November 22, 2010 | last updated March 25, 2012 5:39 am

The Race Is On | As a cash incentive for solar installations expires at the end of the year, businesses rush to get projects done in time

Photo/Edd Cote
Photo/Edd Cote
CAPTURING ENERGY: Michael Kane, owner of 126 Self Storage in Ashland, acted quickly to install a solar system in order to take advantage of a federal grant program.

This summer, Michael Kane, who owns 126 Self Storage in Ashland, contacted a solar consultant to investigate placing electricity-producing panels on the 57,000 square feet of roof space at his facility.

"Being that it's cleared of trees and it's a huge flat roof area, it's ideal for solar," he thought.

Kane learned that he could build a $2.2-million system that would make enough power for more than 400 homes a year.

But there was a catch: He had to act quickly.

That's because in order to qualify for a federal grant program that provides owners of solar projects a 30-percent cash grant, the project would have to completed by the end of the year.

Such grants — which in Kane's case equated to about $660,000 — are often the only way to make renewable energy projects work financially.

Business owners around the state and country are racing against the clock to get projects qualified for the cash incentive before the beginning of 2011.

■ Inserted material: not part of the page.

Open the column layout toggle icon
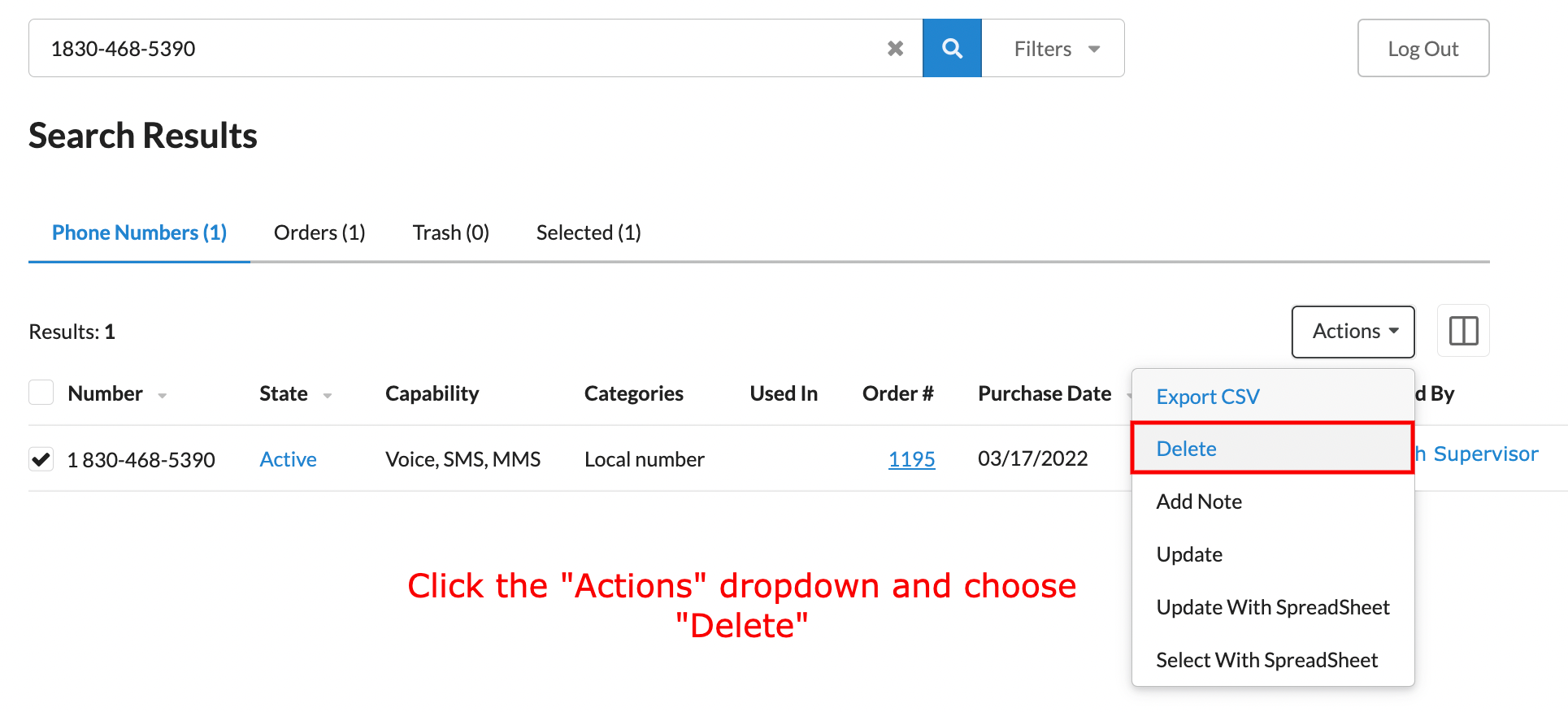The width and height of the screenshot is (1568, 712). (1462, 331)
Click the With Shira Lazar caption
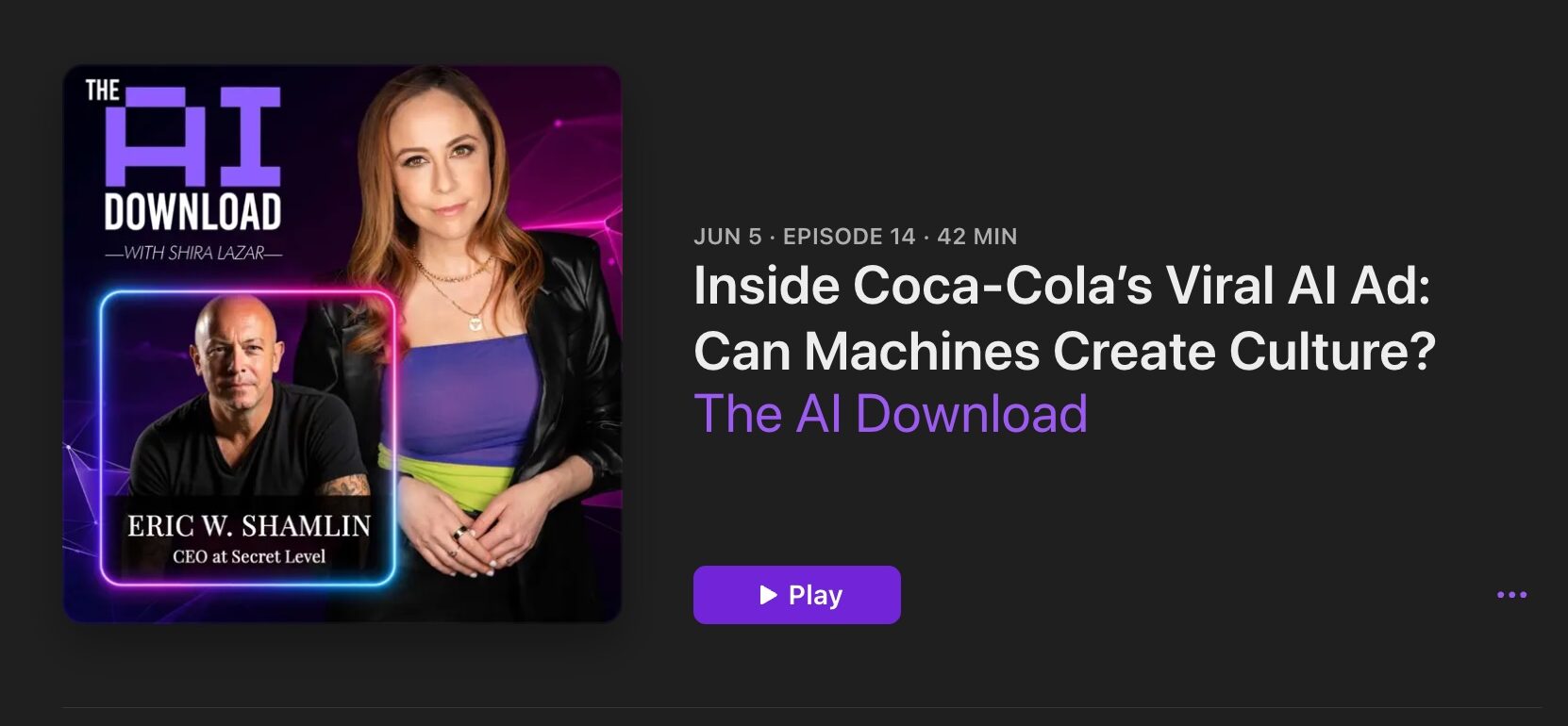This screenshot has width=1568, height=726. point(193,253)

And, those in the solar industry, with memories of the federal Cash for Clunkers car program and the first-time homebuyer tax credit, are worried about a hangover effect dampening the solar installation market after the cash grant expires in January.

Program 1603 from the U.S. Treasury Department, as the solar incentive is officially named, is an uncapped amount of funding from the American Recovery and Reinvestment Act to encourage renewable energy generation.

Massachusetts businesses have already received $13.5 million in cash grants from the program, which is the seventh highest amount of any state. Nationwide, $387 million has been doled out, according to the Solar Energy Industries Association, a Washington, D.C.-based trade group that has been tracking the incentive. For a similar wind energy program, $4.6 billion has been allocated around the country, but only $1.4 million in Massachusetts.

While the cash grant is expiring at the end of the year, the program is not completely going away.

After the new year, companies can still apply for a tax credit worth up to 30 percent of the cost of the project. But a tax credit is not nearly as desirable as a direct cash reimbursement for a portion of the project's cost.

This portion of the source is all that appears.